A Study of LY3561774 in Participants With Mixed Dyslipidemia

Phase 2

Completed

• Conditions: Dyslipidemias; Lipid Metabolism Disorders; Hyperlipoproteinemia; Metabolic Diseases
• Interventions: Drug: LY3561774; Drug: Placebo

• Registration Number: NCT05256654
• Lead Sponsor: Eli Lilly and Company

Brief Summary

This a multicenter, Phase 2b, double-blind, placebo-controlled, parallel group study to provide data on efficacy and safety of LY3561774 administered subcutaneously at various doses in participants with mixed dyslipidemia and on a stable dose of a statin.

Detailed Description

Not available

Study Timeline

• Study First Submitted: 2022-02-23
• Study First Submitted QC: 2022-02-23
• Study First Posted: 2022-02-25
• Study Start: 2022-07-20
• Primary Completion: 2024-03-04
• Study Completion: 2024-05-23
• Status Verified: 2025-03
• Results First Submitted: 2025-03-03
• Results First Submitted QC: 2025-03-03
• Last Update Submitted: 2025-03-03
• Results First Posted: 2025-03-17
• Last Update Posted: 2025-03-17

Recruitment & Eligibility

• Status: COMPLETED
• Sex: All
• Target Recruitment: 205

Inclusion Criteria

• Have fasting triglycerides (TGs) within the range of 150 (1.69 millimole/liter (mmoL) to 499 milligram/deciliter (mg/dL) 2.26 to 5.64 millimole/liter (mmol/L) at screening.
• Have fasting LDL-C ≥70 mg/dL (1.81 mmol/L) at screening.
• Have non-HDL-C ≥ 130 mg/dL (3.36 mmol/L) at screening.
• Must be on a stable moderate or high-intensity dose of a statin for at least 2 months before screening and remain on the same medication and dose for the duration of the study.
• Have a body mass index within the range of 18.5 to 40.0 kilogram/square meter (kg/m²), inclusive

Exclusion Criteria

• Have in the 6 months prior to screening, uncontrolled Type 1 or Type 2 diabetes, defined as an episode of ketoacidosis or hyperosmolar state requiring hospitalization, or have an hemoglobin A1c (HbA1c) ≥8% at screening.
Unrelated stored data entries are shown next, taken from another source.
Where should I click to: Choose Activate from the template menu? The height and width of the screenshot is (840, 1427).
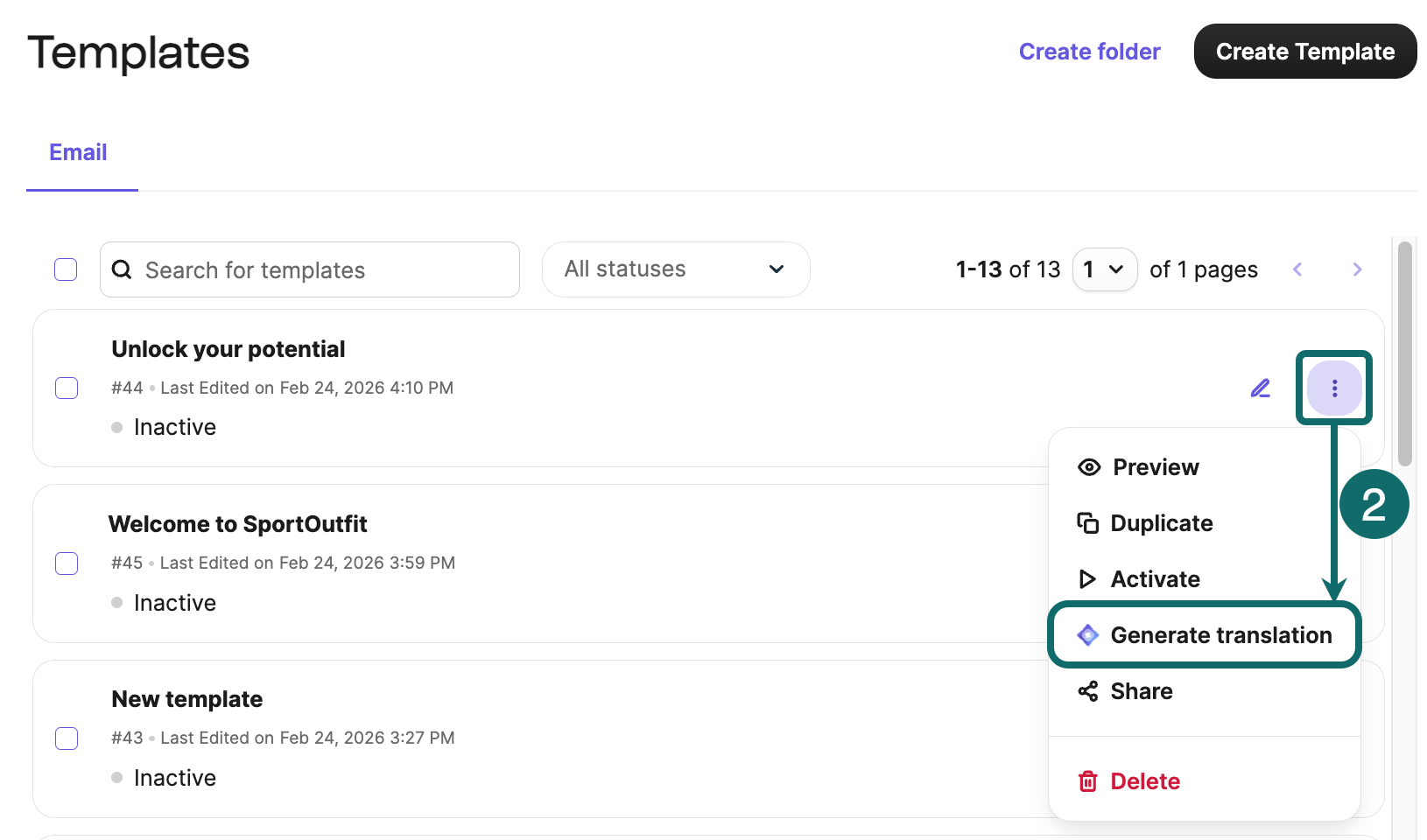pyautogui.click(x=1155, y=579)
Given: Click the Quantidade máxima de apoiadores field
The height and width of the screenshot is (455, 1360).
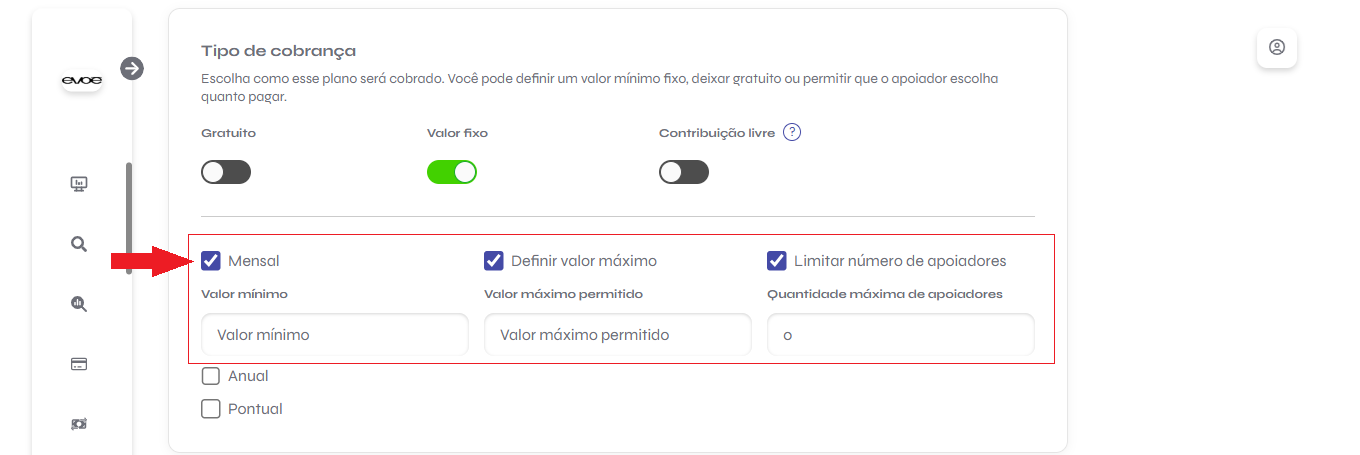Looking at the screenshot, I should pyautogui.click(x=900, y=335).
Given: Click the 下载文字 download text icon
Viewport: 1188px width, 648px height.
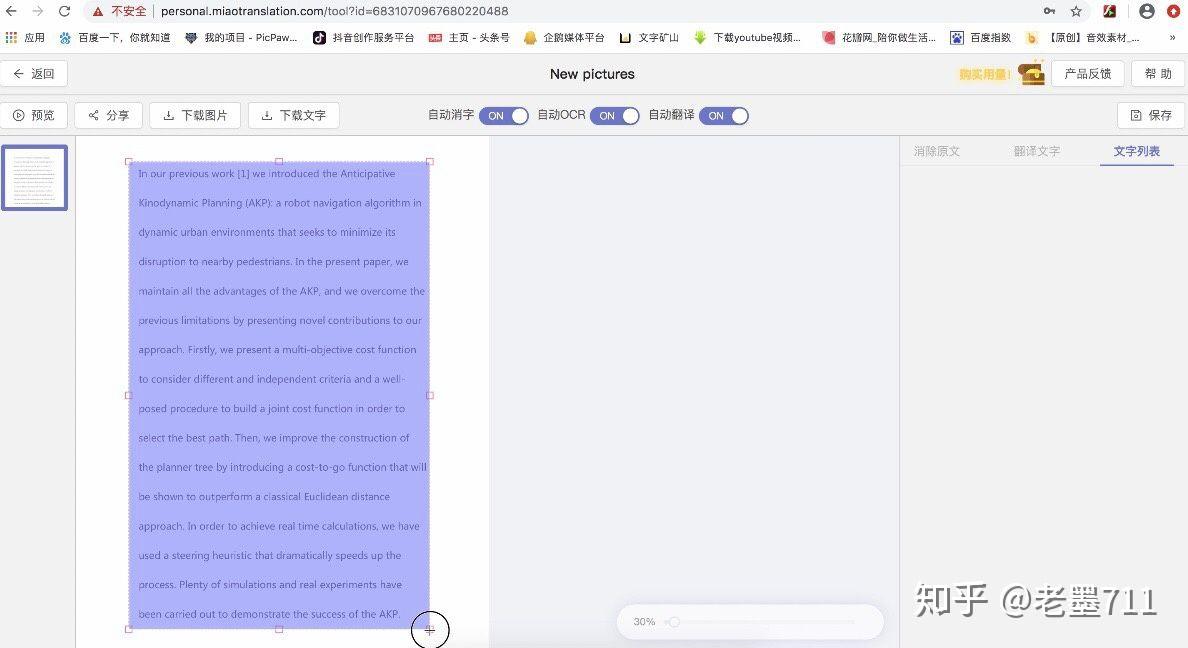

• Have a history of nephrotic syndrome.

• Have a history of acute or chronic pancreatitis.

• Have had within the past 3 months prior to screening

  • Myocardial infarction
  • Unstable angina
  • Coronary artery bypass graft
  • Percutaneous coronary intervention - diagnostic angiograms are permitted
  • Peripheral artery disease
  • Transient ischemic attack, or
  • Cerebrovascular accident

• Have New York Heart Association Class III or IV heart failure or last known left ventricular ejection fraction <30%.

• Have undergone LDL apheresis within 12 months prior to screening.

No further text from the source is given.